== YOUR OBJECTIVE ==
Return the text of each entry below word for word, line by line, omitting the pictures.

== INFORMATION GIVEN ==
# # #

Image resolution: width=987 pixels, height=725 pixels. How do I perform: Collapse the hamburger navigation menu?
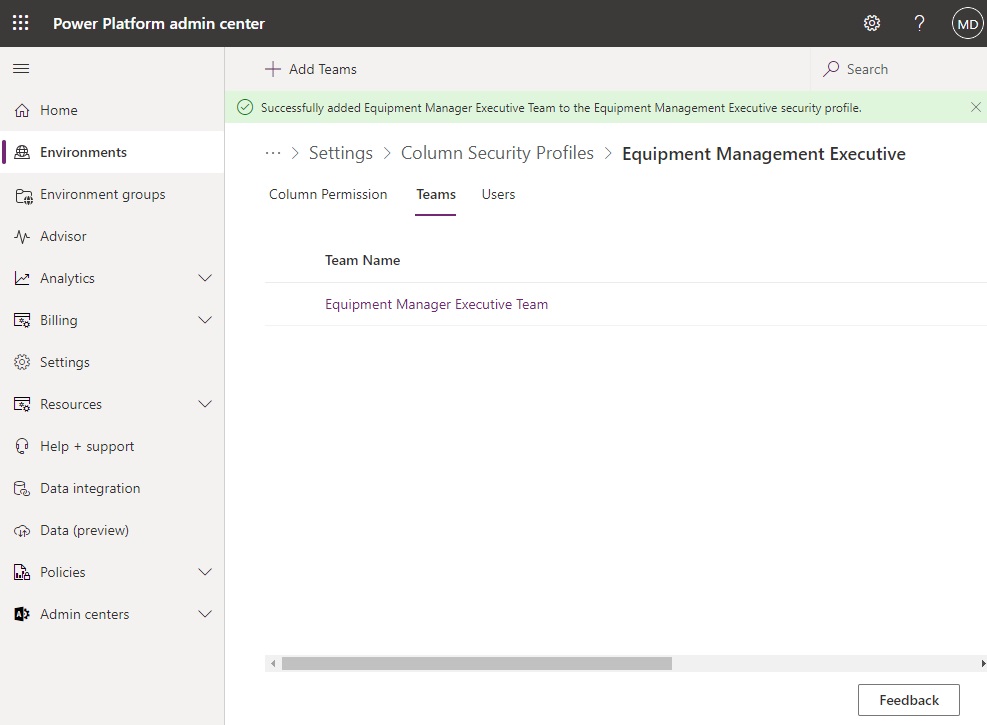21,69

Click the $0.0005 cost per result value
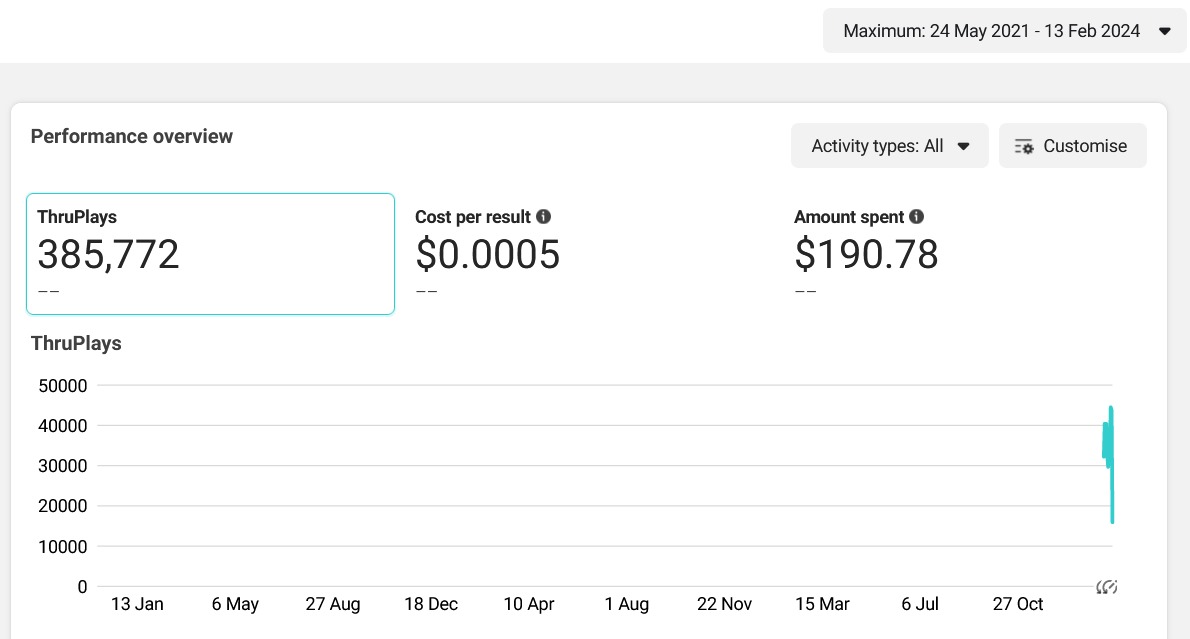point(487,256)
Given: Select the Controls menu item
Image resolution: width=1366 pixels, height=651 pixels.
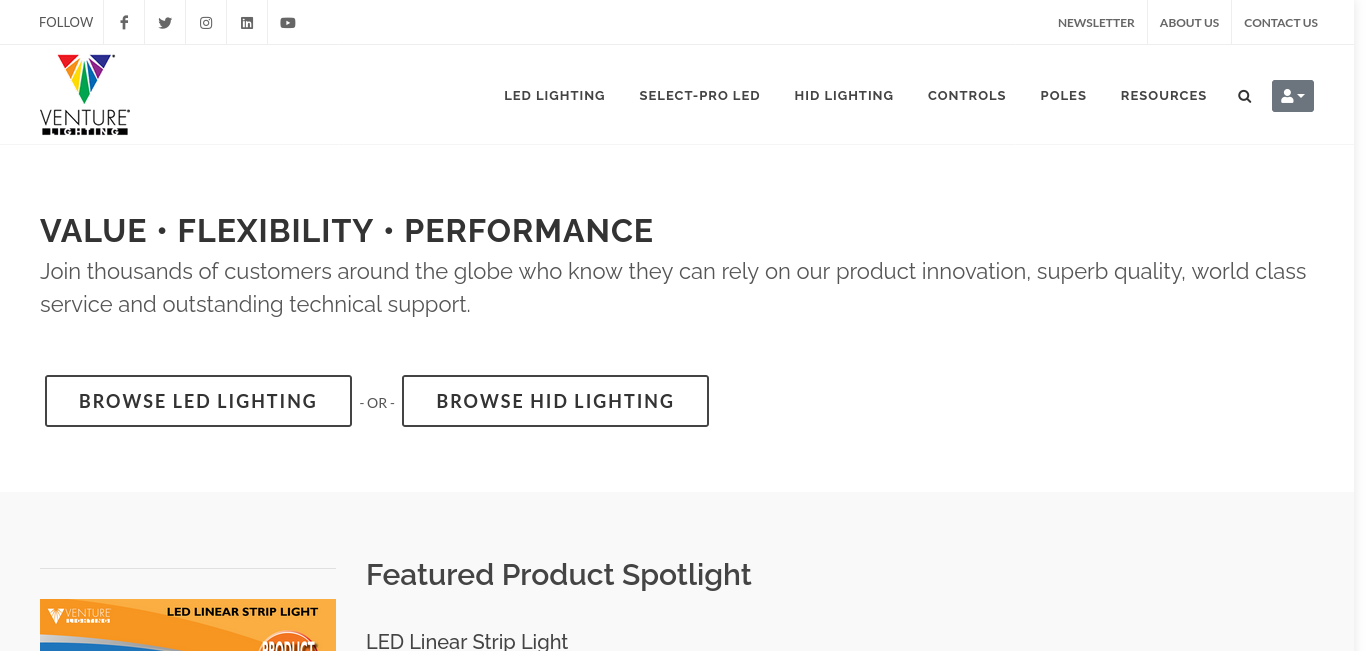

# # #

== SOLUTION ==
Image resolution: width=987 pixels, height=725 pixels. How do I perform: Collapse the hamburger navigation menu?
21,69

Click the $0.0005 cost per result value
point(487,256)
Given: Select the Controls menu item
Image resolution: width=1366 pixels, height=651 pixels.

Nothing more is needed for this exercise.